No one as yet explained what the security concerns actually are? Is
there some concrete thing that is a worry, is it merely a concern that
more things installed = marginally more risky?
The blast radius is limited to a single Airflow deployment, and access
is I assume sufficiently gated behind IAM perms anyway?
By not letting users install extra modules in to the webserver image
you are also removing their ability to use third party providers, such
as these
<https://github.com/great-expectations/airflow-provider-great-expectations>
<https://github.com/fivetran/airflow-provider-fivetran>
<https://github.com/anyscale/airflow-provider-ray>
-- and there are only going to be more of these over time.
Not to mention this blocks UI plugins entirely.
I don't quite understand why MWAA concerns itself with exactly what is
being installed in the webserver image on top of Airflow -- the Amazon
Shared Responsibility model would I think already cover the "AWS takes
care of the base, 'you' take care of what is running" (but I confess I
haven't re-read it in a number of years)
-ash
On Fri, Jun 18 2021 at 07:06:53 +0000, "Canapathy, Subash"
<[email protected]> wrote:
Irrespective of personal categorization of the managed offerings
Airflow-ness, there are obligations to adhere to a security bar and
securing against any attack vectors a UI feature can introduce –
and this will be true for any cloud service provider. I want to
clarify that we were not suggesting to change any assumptions in
current way of packaging providers but merely citing that we cannot
use equivalence to earlier mono repo and add all 60+ of them on base
image.
Going back to the original discussion, we are in the process of
pre-installing providers with Apache 2 license right away and others
will be added (with approved exception) based on user demand.

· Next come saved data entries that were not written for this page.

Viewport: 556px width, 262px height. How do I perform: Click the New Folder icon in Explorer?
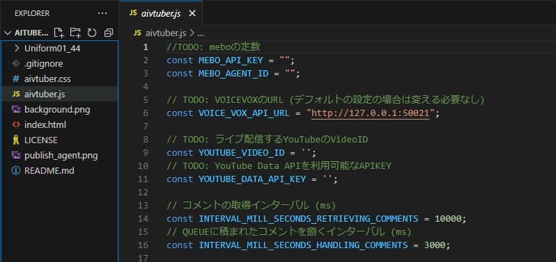tap(75, 33)
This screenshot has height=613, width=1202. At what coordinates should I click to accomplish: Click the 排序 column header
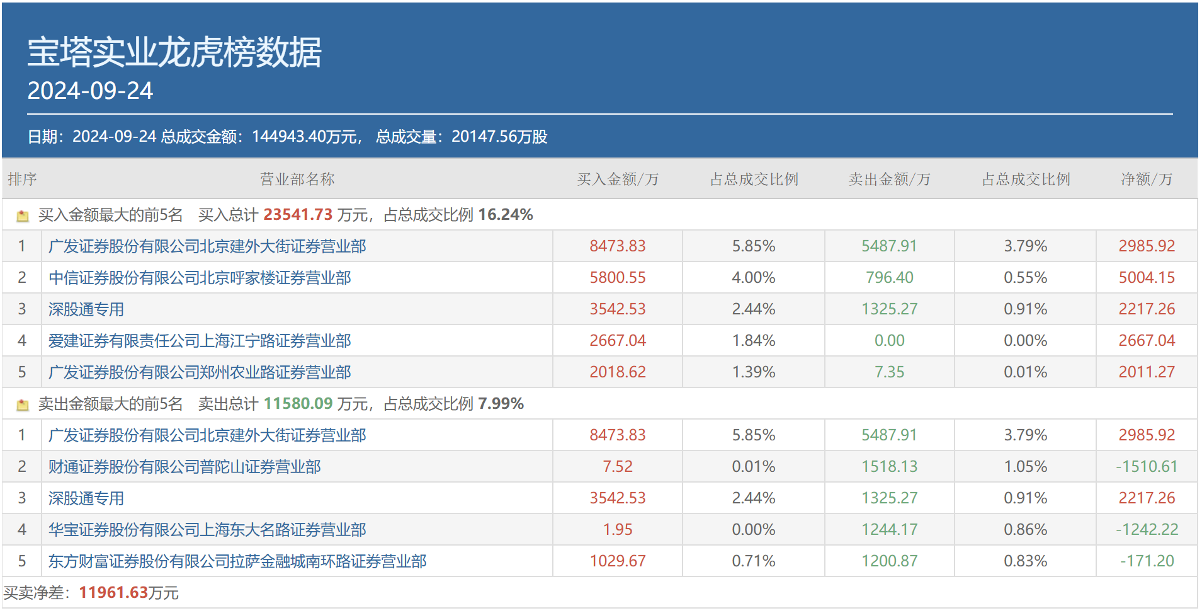tap(22, 180)
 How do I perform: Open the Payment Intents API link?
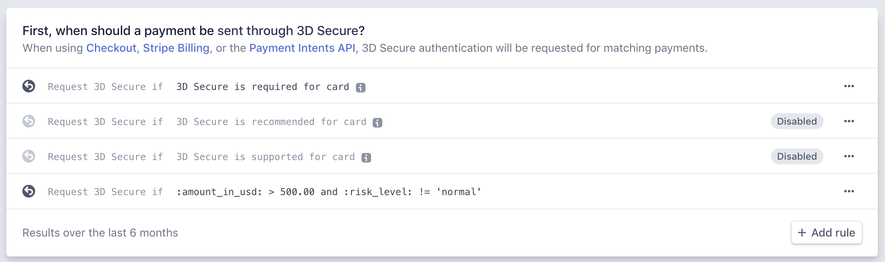click(302, 48)
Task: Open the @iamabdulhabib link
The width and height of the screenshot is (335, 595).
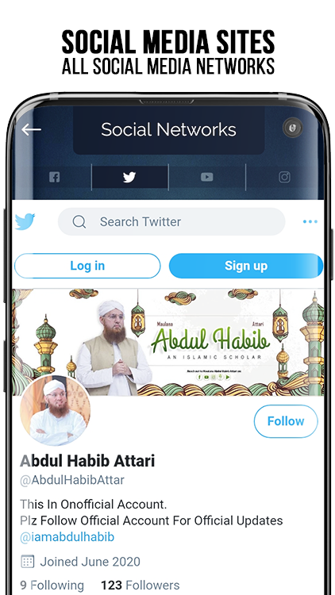Action: coord(67,537)
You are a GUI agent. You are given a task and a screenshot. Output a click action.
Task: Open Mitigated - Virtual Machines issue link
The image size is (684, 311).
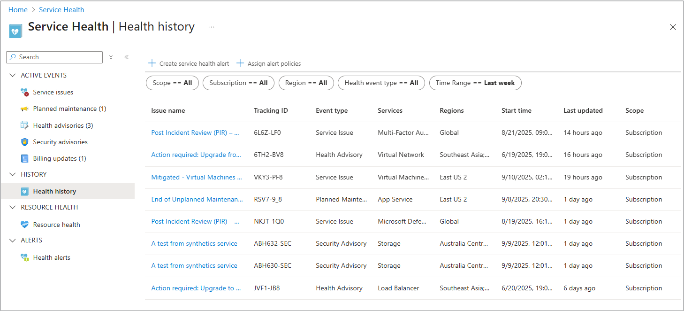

*From:*Ash Berlin-Taylor <[email protected]>
*Reply-To:*"[email protected]" <[email protected]>
*Date:*Wednesday, June 16, 2021 at 1:11 AM
*To:*"[email protected]" <[email protected]>
*Subject:*RE: [EXTERNAL] [DISCUSS] Managing provider Connections via
UI in managed Airflow services
On Tue, Jun 15 2021 at 18:21:56 +0000, "Canapathy, Subash"
<[email protected]> wrote:
Regarding security constraints on why we disallow plugins and
requirements on the webserver, I will have to discuss this in person
on PMC but on a high level this comes down to remote code execution
prevention on managed instances, opening possibilities of exploiting
vulnerabilities on the flask-app-builder and the underlying python
runtime.
I'm sorry, I don't agree with this summary.
Airflow's job is to run user submitted code, and to allow the UI to
be pluggable.
Are you providing Airflow, or an Airflow like service?